### Raw data
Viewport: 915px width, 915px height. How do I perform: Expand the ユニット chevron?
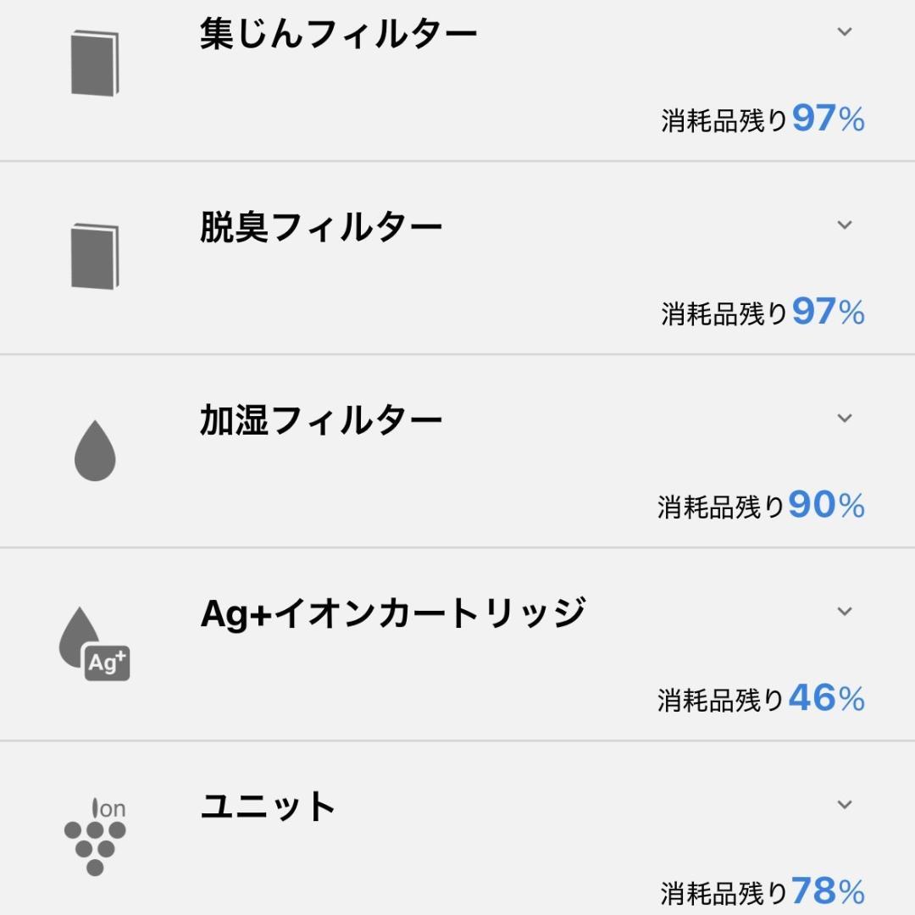tap(844, 805)
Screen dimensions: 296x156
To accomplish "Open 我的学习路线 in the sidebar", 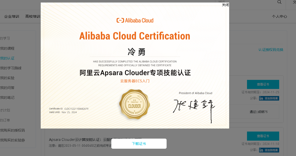I will pyautogui.click(x=11, y=68).
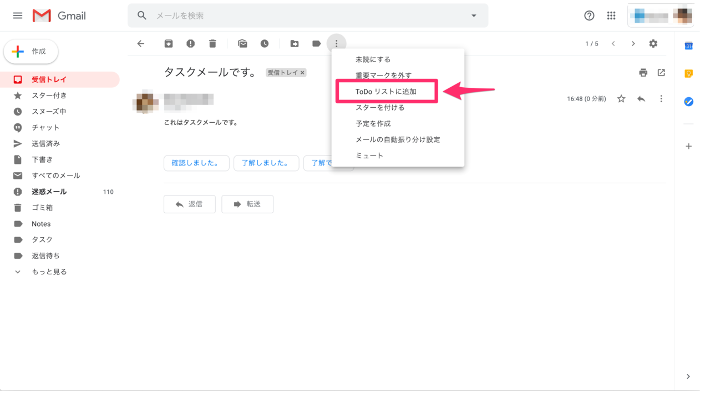Star the email next to the timestamp

621,98
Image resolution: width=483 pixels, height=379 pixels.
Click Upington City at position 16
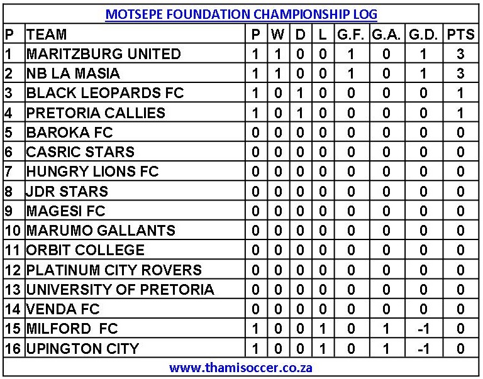click(82, 348)
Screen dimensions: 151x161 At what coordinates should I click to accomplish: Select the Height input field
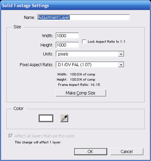click(x=67, y=45)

### Aim of the task
Please retype exactly the lines from the line containing "Image resolution: width=483" through the final line of the records above, inclusive, leaving out any pictures.

### The answer
Image resolution: width=483 pixels, height=379 pixels.
Click Upington City at position 16
click(82, 348)
Screen dimensions: 151x161 At what coordinates should I click to accomplish: Select the Height input field
click(x=67, y=45)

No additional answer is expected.